* _PASSAGE SHOWN_:
Weed Control By Problem 

Huffey’s Ltd are fully trained and insured in all types of Herbicide & Pesticide spraying. We hold the following: City and Guilds Pa1, Pa6 and Pa6W accreditation for application of herbicides and pesticides. We can also apply eco-plug’s to tree stumps. Nowadays it is illegal to spray any professional herbicide or pesticide without these qualifications. 

Driveway Weeds 

Treating weeds on driveways, waste ground and under fencelines 
Most driveway weed killers can broadly be classified as either “contact” or “residual”. 
 
Contact driveway weed killers only kill the weeds they are sprayed onto. Although sprayed weeds will die, new weeds can grow back immediately afterwards. Many contact weed killers contain the chemical glyphosate 
 
Residual driveway weed killers give longer lasting weed control by leaving a residue in the soil or substrate which continues to kill weeds after application for a number of months. The more persistent products may only need one timely application per year. Mixing a residual weed killer with a contact weed killer can give impressive results as the contact weed killer gives rapid knock-down of weeds, whilst the residual driveway weed killer continues to keep the area clear of weeds. 
Most residual weed killers should only to be applied to a porous surface. This reduces the likelihood of the chemical running off and affecting non target areas 

Weed Free Shrubs & Trees 

Huffey’s have an extensive range of products to provide safe and long lasting weed control around trees, shrubs and ornamental borders. Although typically these products are applied in the winter months, while weeds are dormant and before they become a problem in spring, we also have products suitable to apply later in the year. 
Weed control usually lasts for 3 to 6 months, keeping gardens and amenity areas tidy in appearance and minimising the need for costly and time consuming hand weeding. 
We have products which can be applied as a granule (without water) or as a liquid and applied as a spray through a knapsack. 

Japanese Knotweed 

Japanese Knotweed was introduced to the UK in 1825 and widely planted as an exotic garden ornamental before the invasive nature of the plant became clear. Japanese Knotweed is probably the most invasive plant in Britain and is scheduled under the ‘1981 Wildlife and Countryside Act’ so that it is an offence to plant or cause it to grow in the wild. In addition under the Environment Protection Act (1990) Japanese Knotweed is classified as ‘controlled waste’ and must be disposed of at a licensed landfill site in accordance with the ‘Environment Protection Act (Duty of Care) Regulations 1991’. 
 
Fleshy, red shoots appear in the early spring from an extensive underground network of stems (rhizomes). The shoots can reach 1.5 m by May and 3 m by June. Long racemes of cream flowers appear in late summer and die back usually occurs in late autumn, leaving the leafless stems to remain throughout the winter. The rhizomes from one plant can be 2 m deep and 7 m across.

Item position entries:
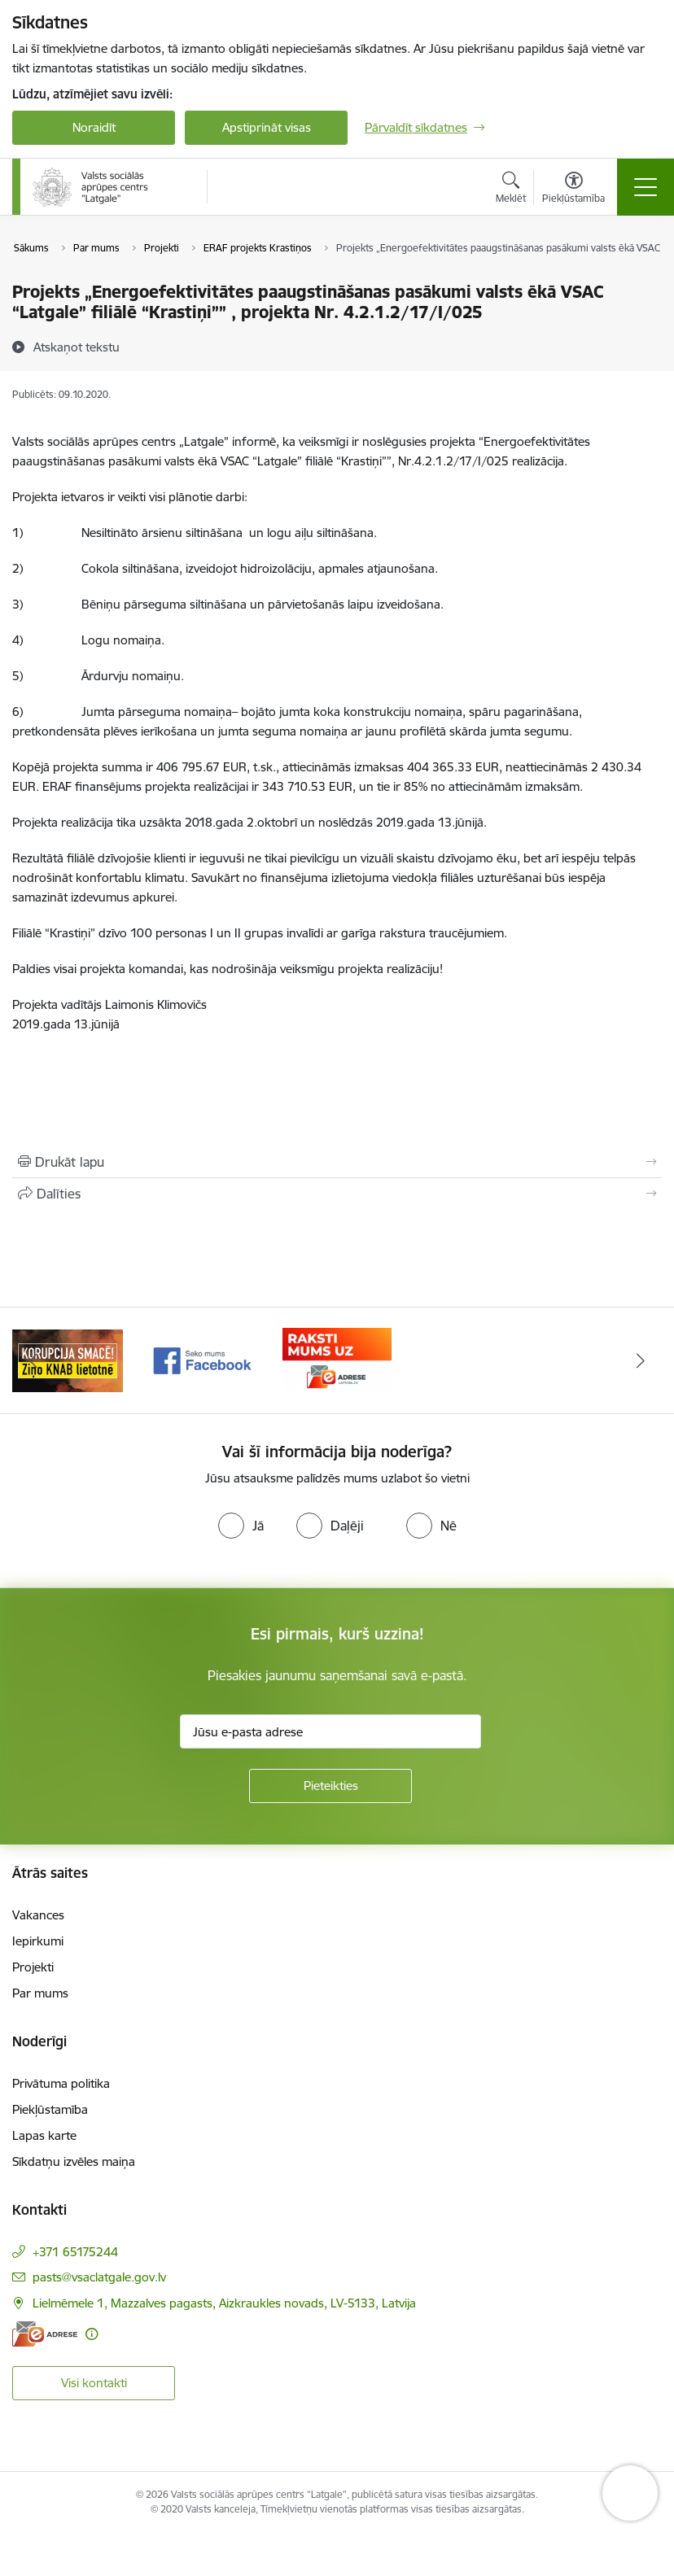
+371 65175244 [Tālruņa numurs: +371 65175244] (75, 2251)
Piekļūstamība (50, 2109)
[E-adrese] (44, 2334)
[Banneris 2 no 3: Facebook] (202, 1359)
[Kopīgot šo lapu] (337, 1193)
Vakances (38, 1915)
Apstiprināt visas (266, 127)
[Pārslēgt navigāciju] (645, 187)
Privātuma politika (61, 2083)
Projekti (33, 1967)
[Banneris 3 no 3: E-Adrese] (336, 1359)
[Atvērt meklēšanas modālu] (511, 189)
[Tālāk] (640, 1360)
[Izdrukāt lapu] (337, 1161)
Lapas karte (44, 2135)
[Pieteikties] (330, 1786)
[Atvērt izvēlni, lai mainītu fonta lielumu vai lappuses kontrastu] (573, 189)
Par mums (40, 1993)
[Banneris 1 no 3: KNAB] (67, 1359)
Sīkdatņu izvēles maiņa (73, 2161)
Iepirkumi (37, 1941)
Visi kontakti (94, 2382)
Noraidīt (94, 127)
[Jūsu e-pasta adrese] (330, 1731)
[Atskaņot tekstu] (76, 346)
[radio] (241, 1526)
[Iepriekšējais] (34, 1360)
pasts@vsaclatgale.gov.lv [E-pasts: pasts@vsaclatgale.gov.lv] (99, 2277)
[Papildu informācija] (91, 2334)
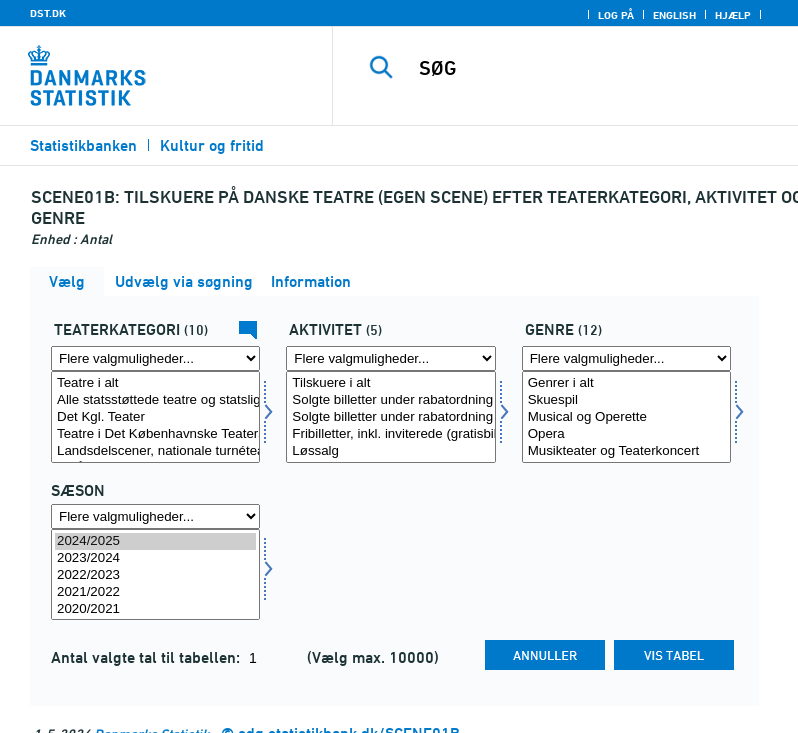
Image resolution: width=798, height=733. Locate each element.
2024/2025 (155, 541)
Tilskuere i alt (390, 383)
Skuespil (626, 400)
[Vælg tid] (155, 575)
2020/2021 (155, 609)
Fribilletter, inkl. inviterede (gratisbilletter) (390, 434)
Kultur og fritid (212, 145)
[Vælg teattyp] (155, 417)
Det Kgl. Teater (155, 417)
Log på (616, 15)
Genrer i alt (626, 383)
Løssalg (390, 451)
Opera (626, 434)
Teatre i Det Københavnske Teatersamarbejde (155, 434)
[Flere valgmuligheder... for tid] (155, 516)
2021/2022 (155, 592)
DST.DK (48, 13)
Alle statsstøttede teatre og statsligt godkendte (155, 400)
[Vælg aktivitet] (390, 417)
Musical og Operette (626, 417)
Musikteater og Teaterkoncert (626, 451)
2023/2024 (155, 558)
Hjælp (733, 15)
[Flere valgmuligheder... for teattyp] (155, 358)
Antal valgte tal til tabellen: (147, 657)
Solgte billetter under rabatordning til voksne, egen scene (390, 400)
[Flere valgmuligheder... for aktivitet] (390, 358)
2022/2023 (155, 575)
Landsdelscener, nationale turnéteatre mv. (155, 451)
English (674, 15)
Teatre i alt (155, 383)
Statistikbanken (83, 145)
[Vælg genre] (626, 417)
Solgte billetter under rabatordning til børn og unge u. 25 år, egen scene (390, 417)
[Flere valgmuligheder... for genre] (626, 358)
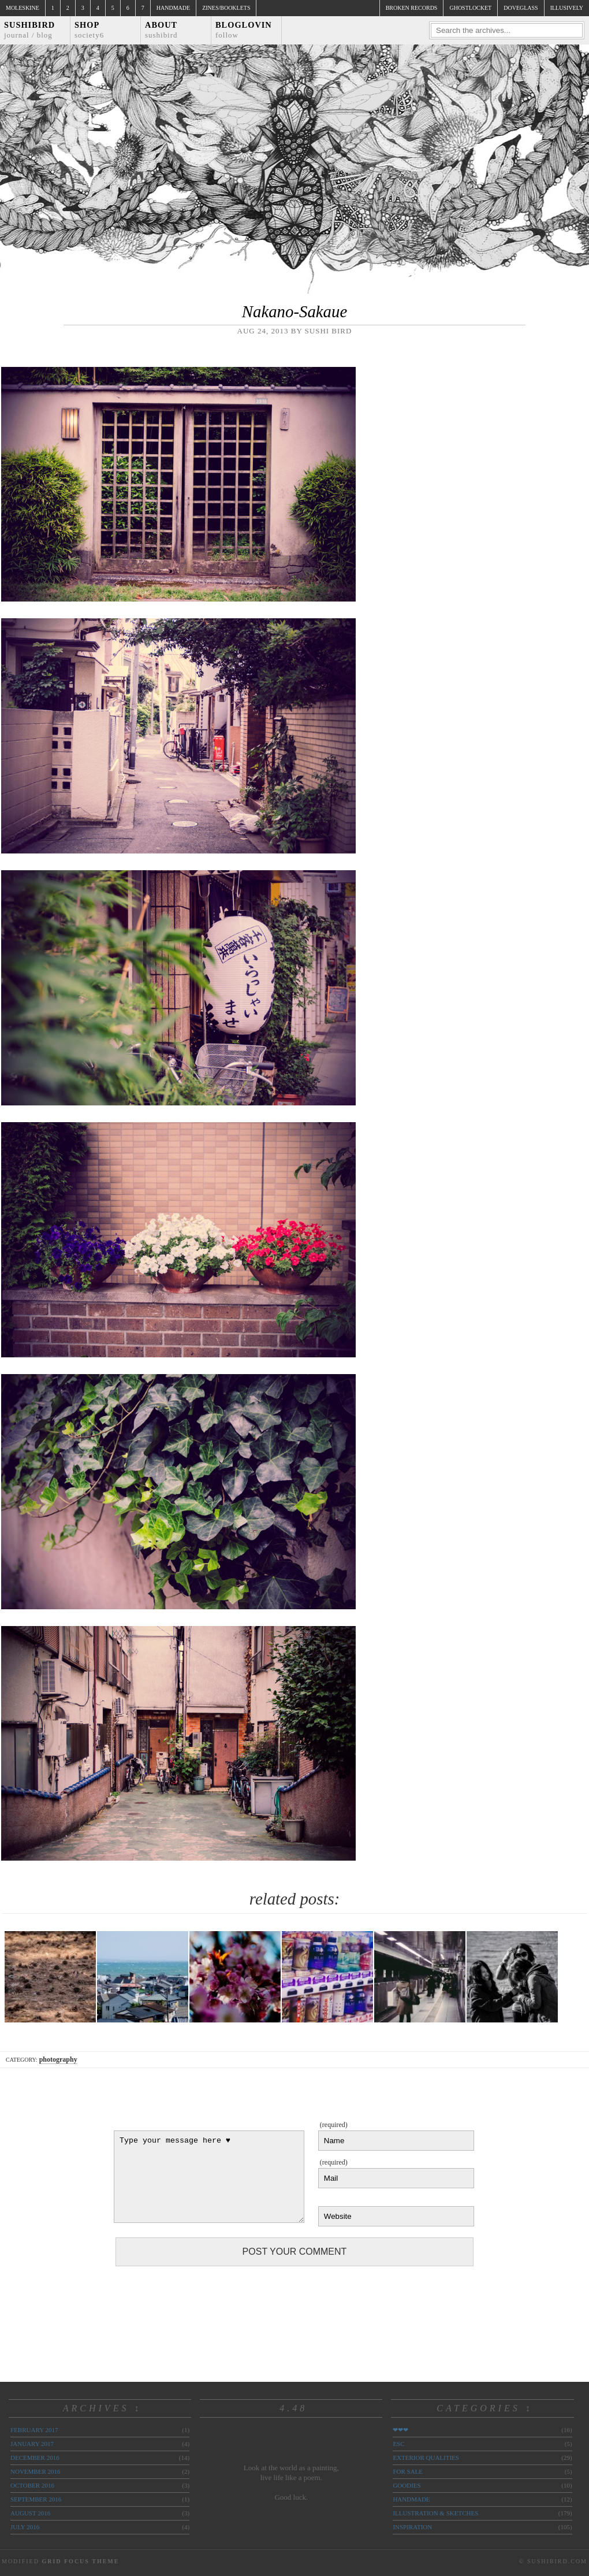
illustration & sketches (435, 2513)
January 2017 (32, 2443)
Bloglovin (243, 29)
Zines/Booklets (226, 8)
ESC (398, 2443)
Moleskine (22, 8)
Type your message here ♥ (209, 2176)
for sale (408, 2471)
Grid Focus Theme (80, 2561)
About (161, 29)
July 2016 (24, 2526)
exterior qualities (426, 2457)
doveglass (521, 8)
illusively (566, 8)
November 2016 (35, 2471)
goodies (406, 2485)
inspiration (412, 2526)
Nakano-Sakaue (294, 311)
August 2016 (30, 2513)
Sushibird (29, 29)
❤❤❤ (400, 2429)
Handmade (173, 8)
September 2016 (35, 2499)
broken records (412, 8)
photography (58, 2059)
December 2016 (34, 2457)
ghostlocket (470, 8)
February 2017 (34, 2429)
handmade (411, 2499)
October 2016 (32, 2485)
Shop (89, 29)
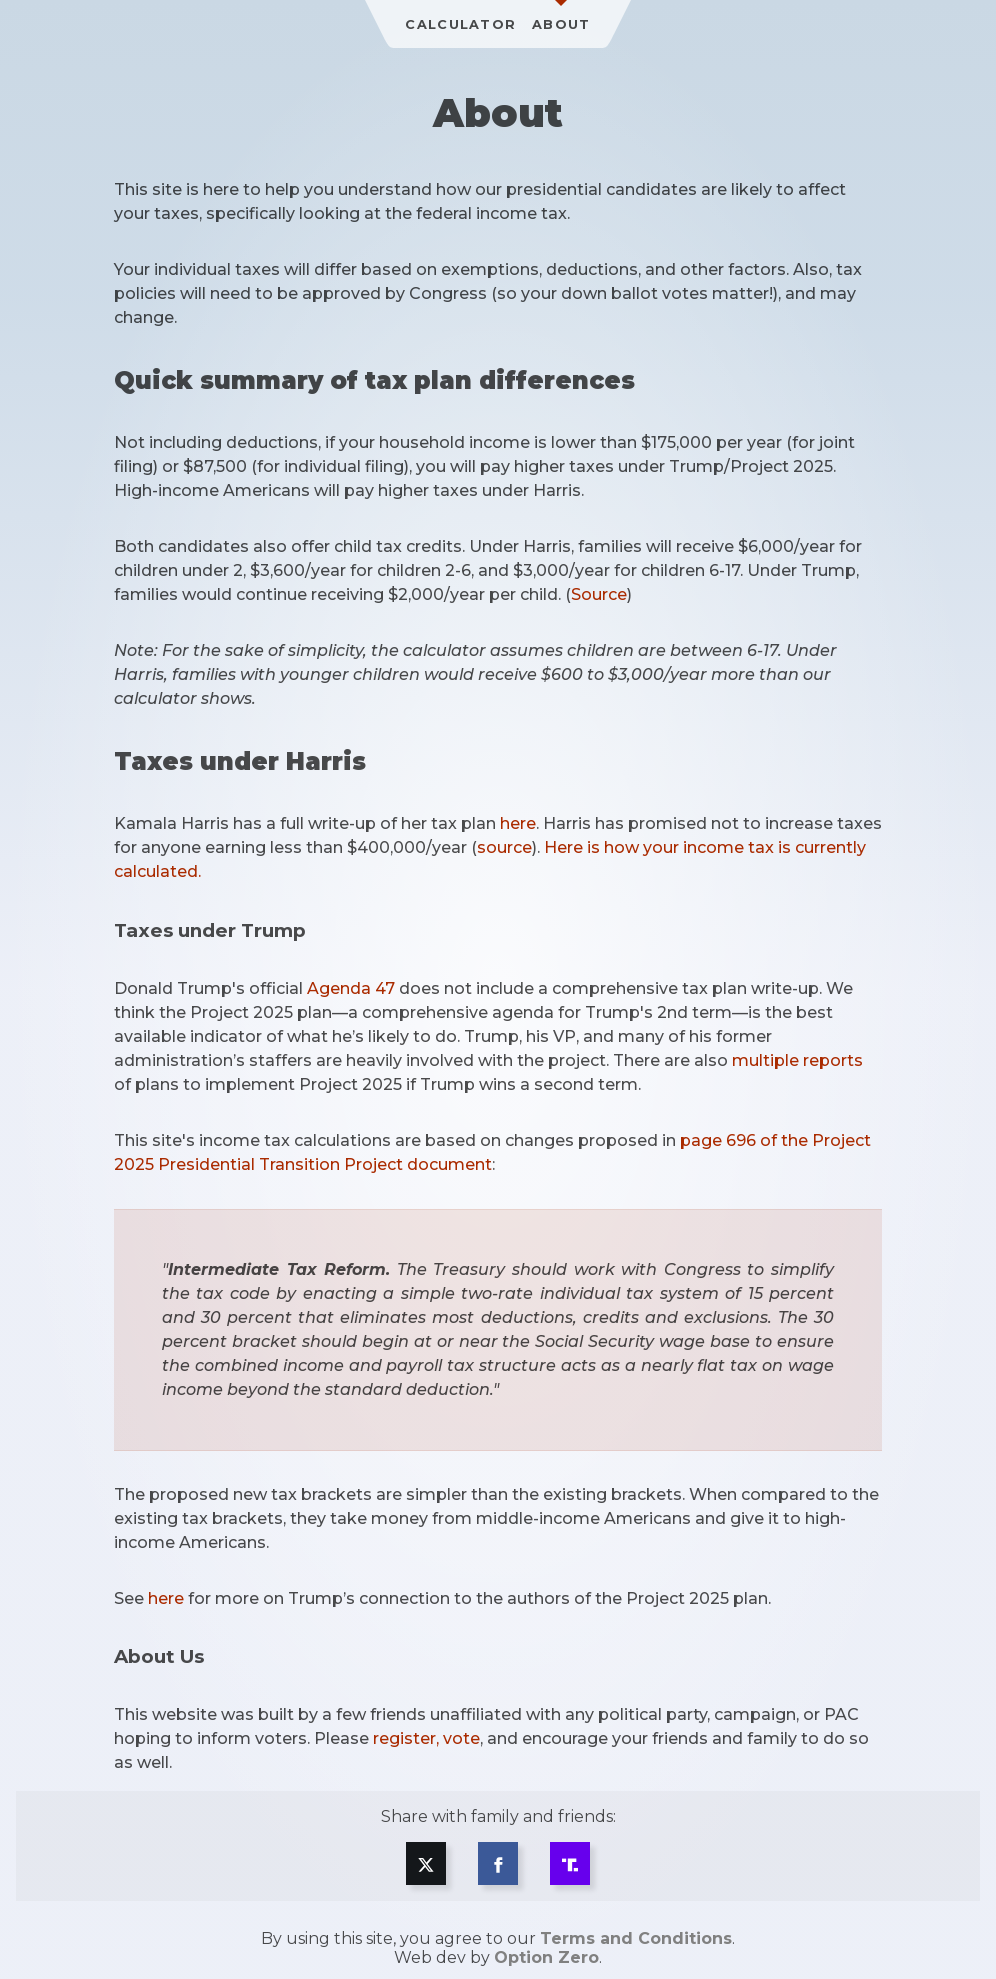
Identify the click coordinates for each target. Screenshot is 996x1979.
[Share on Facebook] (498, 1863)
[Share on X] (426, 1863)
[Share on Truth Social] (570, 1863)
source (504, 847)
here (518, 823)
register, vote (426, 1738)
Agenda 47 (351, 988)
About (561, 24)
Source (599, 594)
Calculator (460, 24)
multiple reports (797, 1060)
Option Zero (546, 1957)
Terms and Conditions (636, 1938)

* _TASK PROMPT_:
Rewrite everything in the weed control page from "Huffey’s have an" down to "in the year.", replacing "ornamental borders" with "flower beds". That material has no role here.

* _FINISHED TASK_:
Huffey’s have an extensive range of products to provide safe and long lasting weed control around trees, shrubs and flower beds. Although typically these products are applied in the winter months, while weeds are dormant and before they become a problem in spring, we also have products suitable to apply later in the year.